Pro Football Hall of Famer Ray Lewis is entering a new sports arena.
The 13-time Pro Bowler and two-time Super Bowl champion is joining the World Jai-Alai League’s board of directors, a news release said.
The World Jai-Alai League is the only professional American league for the sport, which got its origins roughly 400 years ago.
“I’m excited to join WJAL on the ground floor and help spread the word about this fast-growing sport,” Lewis said in the news release. “These are incredible athletes playing a uniquely challenging game, and Scott Savin and his team are building something special. I look forward to getting to Miami soon to check out these athletes in-person.”
The WJAL bills jai-alai as the world’s fastest ball sport, and its league headquarters iw based in Miami.
“We couldn’t be happier to welcome Ray to our board of directors. This is a big day for the growth of our league,” said Scott Savin, chief operating officer of the World Jai-Alai League, in a news release. “Ray’s stature, experience, and insights will increase overall awareness of jai-alai, which is already growing exponentially. Ray will be a motivating force, not just for our athletes, but for all of us.”
Lewis, a former University of Miami star, retired from the NFL after a 17-year career with the Baltimore Ravens. In addition to his football accolades, he’s also the host of “The Ray Lewis Show.”
Jai-Alai, meanwhile, is a sport with origins dating back 400 years in Spain’s Basque province, the news release said.
“It has been played competitively in the United States for almost a century,” the news release said. “Players use a basket-style racket called a cesta to launch and catch a ball which often travels at speeds exceeding 150 (mph). The five-team league features the top players in the world including several former University of Miami athletes.

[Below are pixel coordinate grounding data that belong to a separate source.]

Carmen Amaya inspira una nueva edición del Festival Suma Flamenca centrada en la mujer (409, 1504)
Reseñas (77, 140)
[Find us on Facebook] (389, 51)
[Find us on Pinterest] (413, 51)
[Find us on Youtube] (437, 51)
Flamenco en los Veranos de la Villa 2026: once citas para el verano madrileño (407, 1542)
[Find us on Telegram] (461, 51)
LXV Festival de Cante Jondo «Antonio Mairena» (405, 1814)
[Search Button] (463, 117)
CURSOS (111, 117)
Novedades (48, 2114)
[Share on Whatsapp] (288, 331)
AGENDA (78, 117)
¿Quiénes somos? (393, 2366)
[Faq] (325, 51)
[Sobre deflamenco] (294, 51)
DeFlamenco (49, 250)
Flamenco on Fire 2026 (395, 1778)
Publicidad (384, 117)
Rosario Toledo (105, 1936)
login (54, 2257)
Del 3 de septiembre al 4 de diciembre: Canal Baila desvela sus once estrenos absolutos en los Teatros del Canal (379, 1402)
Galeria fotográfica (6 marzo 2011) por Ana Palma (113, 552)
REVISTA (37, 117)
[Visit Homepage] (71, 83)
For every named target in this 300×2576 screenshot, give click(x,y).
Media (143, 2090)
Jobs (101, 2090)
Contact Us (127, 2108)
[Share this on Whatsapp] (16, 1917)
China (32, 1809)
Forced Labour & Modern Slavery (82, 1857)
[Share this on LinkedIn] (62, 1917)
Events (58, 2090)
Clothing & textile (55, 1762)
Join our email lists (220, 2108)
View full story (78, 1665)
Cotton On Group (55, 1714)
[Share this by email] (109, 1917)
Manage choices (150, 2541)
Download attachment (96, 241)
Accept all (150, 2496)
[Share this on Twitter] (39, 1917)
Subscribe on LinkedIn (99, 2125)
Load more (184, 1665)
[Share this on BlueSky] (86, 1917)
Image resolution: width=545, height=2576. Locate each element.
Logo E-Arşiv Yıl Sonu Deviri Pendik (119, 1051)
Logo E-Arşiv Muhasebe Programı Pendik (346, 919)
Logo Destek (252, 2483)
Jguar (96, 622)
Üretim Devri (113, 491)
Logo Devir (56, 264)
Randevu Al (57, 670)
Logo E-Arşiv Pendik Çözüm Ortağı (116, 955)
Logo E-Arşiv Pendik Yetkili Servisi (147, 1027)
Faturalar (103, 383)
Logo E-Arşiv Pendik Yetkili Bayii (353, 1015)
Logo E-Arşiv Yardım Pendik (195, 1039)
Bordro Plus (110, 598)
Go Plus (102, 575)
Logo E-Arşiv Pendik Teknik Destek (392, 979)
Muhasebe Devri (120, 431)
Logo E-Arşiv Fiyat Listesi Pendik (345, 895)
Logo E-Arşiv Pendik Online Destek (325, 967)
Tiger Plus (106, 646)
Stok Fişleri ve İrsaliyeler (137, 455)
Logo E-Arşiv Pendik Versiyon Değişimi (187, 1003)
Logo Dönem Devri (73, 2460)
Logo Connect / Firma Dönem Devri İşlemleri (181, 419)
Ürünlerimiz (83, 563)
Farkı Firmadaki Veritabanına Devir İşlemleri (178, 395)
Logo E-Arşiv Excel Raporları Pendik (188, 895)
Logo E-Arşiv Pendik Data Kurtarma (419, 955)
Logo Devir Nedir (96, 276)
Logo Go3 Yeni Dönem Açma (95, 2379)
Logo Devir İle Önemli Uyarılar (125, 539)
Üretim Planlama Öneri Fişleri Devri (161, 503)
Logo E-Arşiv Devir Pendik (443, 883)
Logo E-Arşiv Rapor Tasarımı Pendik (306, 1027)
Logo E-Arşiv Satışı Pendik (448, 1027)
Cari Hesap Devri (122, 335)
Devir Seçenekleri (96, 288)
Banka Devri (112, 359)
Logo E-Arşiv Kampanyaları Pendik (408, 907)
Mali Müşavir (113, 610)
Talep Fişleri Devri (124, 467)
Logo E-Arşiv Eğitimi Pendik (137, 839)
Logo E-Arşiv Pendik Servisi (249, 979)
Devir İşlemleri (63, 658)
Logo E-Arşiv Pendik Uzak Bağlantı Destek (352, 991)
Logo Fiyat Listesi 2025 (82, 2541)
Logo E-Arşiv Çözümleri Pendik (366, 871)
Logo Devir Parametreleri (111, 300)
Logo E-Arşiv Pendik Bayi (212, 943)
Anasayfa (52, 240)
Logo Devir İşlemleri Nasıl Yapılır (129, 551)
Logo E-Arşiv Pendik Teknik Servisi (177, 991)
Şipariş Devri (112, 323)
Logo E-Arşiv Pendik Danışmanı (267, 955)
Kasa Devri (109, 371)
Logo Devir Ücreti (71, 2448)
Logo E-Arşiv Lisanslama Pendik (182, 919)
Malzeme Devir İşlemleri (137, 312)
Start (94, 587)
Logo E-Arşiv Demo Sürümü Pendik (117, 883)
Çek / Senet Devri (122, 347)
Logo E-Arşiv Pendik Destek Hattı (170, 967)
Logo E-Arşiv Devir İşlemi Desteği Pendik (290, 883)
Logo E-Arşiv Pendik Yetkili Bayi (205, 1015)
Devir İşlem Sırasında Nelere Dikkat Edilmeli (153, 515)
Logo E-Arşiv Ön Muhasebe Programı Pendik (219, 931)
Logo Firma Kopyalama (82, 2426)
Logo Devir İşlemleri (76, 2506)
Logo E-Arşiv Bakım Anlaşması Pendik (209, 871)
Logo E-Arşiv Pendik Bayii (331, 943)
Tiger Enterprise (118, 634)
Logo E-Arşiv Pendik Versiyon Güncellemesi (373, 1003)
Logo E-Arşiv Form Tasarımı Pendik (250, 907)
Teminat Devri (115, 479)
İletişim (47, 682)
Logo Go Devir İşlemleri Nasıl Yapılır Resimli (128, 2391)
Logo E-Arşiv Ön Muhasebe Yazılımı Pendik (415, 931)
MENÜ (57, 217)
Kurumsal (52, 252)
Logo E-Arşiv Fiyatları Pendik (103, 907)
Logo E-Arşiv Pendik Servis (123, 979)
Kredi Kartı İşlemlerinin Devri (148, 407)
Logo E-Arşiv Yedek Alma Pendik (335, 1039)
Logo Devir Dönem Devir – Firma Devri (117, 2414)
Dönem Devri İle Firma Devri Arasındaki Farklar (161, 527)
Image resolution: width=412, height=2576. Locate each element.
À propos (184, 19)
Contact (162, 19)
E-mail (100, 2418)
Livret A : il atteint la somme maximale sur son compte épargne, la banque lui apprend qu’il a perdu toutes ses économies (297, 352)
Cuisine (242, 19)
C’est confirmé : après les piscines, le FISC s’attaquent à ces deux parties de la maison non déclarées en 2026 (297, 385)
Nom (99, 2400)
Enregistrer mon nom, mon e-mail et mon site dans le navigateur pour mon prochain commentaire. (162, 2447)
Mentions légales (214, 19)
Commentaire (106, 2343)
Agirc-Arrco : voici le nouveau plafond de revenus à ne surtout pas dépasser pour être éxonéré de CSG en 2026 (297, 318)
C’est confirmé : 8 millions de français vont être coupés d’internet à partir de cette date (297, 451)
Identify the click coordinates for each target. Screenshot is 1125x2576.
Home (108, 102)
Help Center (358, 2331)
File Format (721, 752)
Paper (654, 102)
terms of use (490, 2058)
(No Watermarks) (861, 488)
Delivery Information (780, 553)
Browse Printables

They join an international array of talent from Spain, France, Mexico, and the Philippines.”
Lewis joins a six-person board of directors that includes Joey Cornblit, the first American-born player to achieve world championship status, and Leon Shepard, affectionately known as “Tevin” during his reign as a retired U.S. Jai-Alai champion.
The WJAL streams all matches, which occur Mondays, Tuesdays and Fridays, live on ESPN3 from the Magic City Fronton in Miami.
WJAL’s spring season games are open to the public on Fridays at 7 p.m. through May 12.